Only one side of the cheese grater used by majority of British people, YouGov poll finds

YouGov has been probing Britain's grating habits - OJO Images RF
YouGov has been probing Britain's grating habits - OJO Images RF

Only one side of the cheese grater is ever used by the majority of people in Britain, a YouGov poll has found.

Polsters discovered that on a classic four-sided box grater the vast majority of people, 84 percent, opt for the side with the medium raindrop-shaped holes.

Although in strict culinary terms this isn’t actually considered grating, but shredding.

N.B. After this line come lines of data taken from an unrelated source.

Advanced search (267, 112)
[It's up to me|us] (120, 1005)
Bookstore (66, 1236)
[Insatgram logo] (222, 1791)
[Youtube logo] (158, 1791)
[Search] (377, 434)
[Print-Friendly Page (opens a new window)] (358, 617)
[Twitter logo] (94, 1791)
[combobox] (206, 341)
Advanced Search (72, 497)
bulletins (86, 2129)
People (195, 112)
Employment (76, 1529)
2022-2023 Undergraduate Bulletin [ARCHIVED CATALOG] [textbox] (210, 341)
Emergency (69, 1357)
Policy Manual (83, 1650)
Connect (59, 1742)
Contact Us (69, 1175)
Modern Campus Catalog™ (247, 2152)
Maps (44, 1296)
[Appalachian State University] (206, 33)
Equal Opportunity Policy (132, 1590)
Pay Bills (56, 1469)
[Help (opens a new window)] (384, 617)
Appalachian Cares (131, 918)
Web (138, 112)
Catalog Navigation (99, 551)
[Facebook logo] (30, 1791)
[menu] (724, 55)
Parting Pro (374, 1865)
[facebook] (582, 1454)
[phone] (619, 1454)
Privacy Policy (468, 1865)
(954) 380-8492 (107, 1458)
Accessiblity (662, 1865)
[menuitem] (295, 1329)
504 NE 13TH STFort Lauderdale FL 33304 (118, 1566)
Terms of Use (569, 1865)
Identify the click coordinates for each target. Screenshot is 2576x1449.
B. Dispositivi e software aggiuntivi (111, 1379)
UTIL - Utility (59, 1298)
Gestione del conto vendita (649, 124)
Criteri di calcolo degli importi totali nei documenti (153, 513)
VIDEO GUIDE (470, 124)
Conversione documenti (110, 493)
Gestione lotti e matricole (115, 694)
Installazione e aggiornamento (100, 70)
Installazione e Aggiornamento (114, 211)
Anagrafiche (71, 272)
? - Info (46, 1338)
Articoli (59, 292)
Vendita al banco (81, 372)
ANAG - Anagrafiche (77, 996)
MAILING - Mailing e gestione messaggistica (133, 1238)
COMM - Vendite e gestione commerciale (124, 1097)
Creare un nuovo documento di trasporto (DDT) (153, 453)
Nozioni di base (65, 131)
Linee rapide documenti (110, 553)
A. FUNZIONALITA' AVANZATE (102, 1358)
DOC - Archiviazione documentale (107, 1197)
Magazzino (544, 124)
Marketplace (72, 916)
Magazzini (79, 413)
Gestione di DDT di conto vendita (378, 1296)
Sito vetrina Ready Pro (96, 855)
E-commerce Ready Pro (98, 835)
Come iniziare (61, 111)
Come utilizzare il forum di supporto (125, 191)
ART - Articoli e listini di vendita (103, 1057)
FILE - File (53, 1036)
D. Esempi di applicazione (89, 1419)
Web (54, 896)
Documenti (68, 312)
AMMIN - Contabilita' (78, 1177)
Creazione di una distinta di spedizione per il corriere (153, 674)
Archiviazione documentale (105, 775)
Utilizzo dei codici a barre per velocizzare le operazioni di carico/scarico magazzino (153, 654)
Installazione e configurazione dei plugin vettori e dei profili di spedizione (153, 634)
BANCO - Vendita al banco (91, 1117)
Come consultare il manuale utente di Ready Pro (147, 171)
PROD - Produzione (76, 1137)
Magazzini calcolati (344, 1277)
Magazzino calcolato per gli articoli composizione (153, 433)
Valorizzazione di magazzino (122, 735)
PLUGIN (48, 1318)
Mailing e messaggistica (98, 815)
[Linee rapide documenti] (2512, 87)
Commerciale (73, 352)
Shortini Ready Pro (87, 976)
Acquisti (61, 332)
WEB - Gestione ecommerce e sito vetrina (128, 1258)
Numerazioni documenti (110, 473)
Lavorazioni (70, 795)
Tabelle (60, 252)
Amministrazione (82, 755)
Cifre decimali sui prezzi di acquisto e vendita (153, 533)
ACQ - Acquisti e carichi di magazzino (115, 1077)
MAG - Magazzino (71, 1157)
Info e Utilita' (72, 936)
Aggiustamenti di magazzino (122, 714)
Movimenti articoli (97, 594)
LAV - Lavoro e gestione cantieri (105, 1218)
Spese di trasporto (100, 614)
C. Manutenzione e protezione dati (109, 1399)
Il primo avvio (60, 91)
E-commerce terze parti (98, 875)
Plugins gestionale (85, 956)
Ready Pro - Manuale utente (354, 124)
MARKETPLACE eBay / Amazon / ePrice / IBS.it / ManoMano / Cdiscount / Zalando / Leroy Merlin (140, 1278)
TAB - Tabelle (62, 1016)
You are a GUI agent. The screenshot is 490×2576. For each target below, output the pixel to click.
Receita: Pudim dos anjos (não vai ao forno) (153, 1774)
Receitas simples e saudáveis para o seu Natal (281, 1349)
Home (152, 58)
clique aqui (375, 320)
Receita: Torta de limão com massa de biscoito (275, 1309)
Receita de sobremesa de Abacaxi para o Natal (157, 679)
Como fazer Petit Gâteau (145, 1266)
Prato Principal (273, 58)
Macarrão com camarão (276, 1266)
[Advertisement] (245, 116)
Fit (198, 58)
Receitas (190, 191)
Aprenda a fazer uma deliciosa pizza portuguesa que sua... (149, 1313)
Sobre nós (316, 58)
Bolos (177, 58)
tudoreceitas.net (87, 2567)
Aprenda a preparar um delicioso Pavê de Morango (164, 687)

YouGov also found that few British people venture to use any of the other sides.

One in three use the side with the smaller raindrop-shaped holes, which is also technically for shredding.

Even fewer, 14 percent, use the side with the small prickly holes, which is the only side that is technically for grating.

The least utilised side of the grate, YouGov found, was the side with wide holes for shaving cheese, which a mere 12 percent of respondents used.

Seven percent of those surveyed said they had never used a cheese grater.

Ben Glanville, Head of YouGov Omnibus, said: “Here at YouGov we do occasionally like to explore the lesser-discussed dilemmas that we face in everyday life.

“Our survey suggests that perhaps all along, Britons have been too embarrassed to ask what each side is actually for, while sticking resolutely to their favourite.”

As well as grating matters, the polling company also probed how British people dealt with the culinary conundrum of grating when the lump becomes too small.

The most common solution, which 43 percent of people admitted to, was to just eat it.

A further one in nine, 11 percent, said they put the too-small-to-grate chunk back into the packet, while nine percent added it in whole with the grated cheese.

However, 29 percent of respondents said no amount of cheese is too small not to grate and that they risked their fingertips by grating until all the cheese is gone.